**Problem requirements**
Transcribe each record exactly. Include every one.

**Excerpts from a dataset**
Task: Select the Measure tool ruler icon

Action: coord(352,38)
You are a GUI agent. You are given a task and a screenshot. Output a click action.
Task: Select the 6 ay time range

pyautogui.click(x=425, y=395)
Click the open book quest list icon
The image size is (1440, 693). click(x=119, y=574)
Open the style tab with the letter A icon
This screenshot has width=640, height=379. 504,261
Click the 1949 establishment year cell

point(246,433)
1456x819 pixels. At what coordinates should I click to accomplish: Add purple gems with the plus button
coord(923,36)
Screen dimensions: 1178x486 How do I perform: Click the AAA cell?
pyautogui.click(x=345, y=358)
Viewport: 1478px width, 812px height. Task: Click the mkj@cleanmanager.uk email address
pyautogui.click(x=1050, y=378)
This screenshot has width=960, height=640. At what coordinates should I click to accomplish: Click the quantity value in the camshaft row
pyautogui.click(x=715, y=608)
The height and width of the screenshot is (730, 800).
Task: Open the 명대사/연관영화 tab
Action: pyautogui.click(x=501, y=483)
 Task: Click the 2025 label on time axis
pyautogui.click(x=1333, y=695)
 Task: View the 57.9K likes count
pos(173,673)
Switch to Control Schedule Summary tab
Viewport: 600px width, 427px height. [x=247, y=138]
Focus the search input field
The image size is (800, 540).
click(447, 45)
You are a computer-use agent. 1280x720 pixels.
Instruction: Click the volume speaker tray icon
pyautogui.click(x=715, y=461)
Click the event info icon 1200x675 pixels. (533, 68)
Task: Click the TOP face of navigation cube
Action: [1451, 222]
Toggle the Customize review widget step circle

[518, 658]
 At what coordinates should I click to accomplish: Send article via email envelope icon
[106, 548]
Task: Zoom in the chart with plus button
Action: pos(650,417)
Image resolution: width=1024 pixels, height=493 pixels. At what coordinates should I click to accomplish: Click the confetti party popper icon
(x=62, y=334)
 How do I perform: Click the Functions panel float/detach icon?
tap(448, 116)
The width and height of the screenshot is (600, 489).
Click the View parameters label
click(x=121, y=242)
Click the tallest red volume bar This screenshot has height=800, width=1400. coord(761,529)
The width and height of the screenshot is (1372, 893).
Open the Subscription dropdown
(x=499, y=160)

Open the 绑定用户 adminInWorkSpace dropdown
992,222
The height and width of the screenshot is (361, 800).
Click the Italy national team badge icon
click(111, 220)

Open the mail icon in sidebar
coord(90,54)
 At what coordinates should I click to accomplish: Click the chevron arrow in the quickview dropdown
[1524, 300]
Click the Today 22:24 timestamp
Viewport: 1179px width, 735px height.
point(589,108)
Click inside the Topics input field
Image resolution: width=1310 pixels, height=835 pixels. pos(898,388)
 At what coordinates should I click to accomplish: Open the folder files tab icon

**Response to the exercise**
Task: Select the Measure tool ruler icon

Action: coord(352,38)
You are a GUI agent. You are given a task and a screenshot. Output a click action.
Task: Select the 6 ay time range

pyautogui.click(x=425, y=395)
Click the open book quest list icon
The image size is (1440, 693). click(x=119, y=574)
Open the style tab with the letter A icon
This screenshot has width=640, height=379. 504,261
Click the 1949 establishment year cell

point(246,433)
1456x819 pixels. At what coordinates should I click to accomplish: Add purple gems with the plus button
coord(923,36)
Screen dimensions: 1178x486 How do I perform: Click the AAA cell?
pyautogui.click(x=345, y=358)
Viewport: 1478px width, 812px height. Task: Click the mkj@cleanmanager.uk email address
pyautogui.click(x=1050, y=378)
This screenshot has width=960, height=640. At what coordinates should I click to accomplish: Click the quantity value in the camshaft row
pyautogui.click(x=715, y=608)
The height and width of the screenshot is (730, 800).
Task: Open the 명대사/연관영화 tab
Action: pyautogui.click(x=501, y=483)
 Task: Click the 2025 label on time axis
pyautogui.click(x=1333, y=695)
 Task: View the 57.9K likes count
pos(173,673)
Switch to Control Schedule Summary tab
Viewport: 600px width, 427px height. [x=247, y=138]
Focus the search input field
The image size is (800, 540).
click(447, 45)
You are a computer-use agent. 1280x720 pixels.
Instruction: Click the volume speaker tray icon
pyautogui.click(x=715, y=461)
Click the event info icon 1200x675 pixels. (533, 68)
Task: Click the TOP face of navigation cube
Action: [1451, 222]
Toggle the Customize review widget step circle

[518, 658]
 At what coordinates should I click to accomplish: Send article via email envelope icon
[106, 548]
Task: Zoom in the chart with plus button
Action: pos(650,417)
Image resolution: width=1024 pixels, height=493 pixels. At what coordinates should I click to accomplish: Click the confetti party popper icon
(x=62, y=334)
 How do I perform: Click the Functions panel float/detach icon?
tap(448, 116)
The width and height of the screenshot is (600, 489).
Click the View parameters label
click(x=121, y=242)
Click the tallest red volume bar This screenshot has height=800, width=1400. coord(761,529)
The width and height of the screenshot is (1372, 893).
Open the Subscription dropdown
(x=499, y=160)

Open the 绑定用户 adminInWorkSpace dropdown
992,222
The height and width of the screenshot is (361, 800).
Click the Italy national team badge icon
click(111, 220)

Open the mail icon in sidebar
coord(90,54)
 At what coordinates should I click to accomplish: Click the chevron arrow in the quickview dropdown
[1524, 300]
Click the Today 22:24 timestamp
Viewport: 1179px width, 735px height.
point(589,108)
Click inside the Topics input field
Image resolution: width=1310 pixels, height=835 pixels. pos(898,388)
 At what coordinates should I click to accomplish: Open the folder files tab icon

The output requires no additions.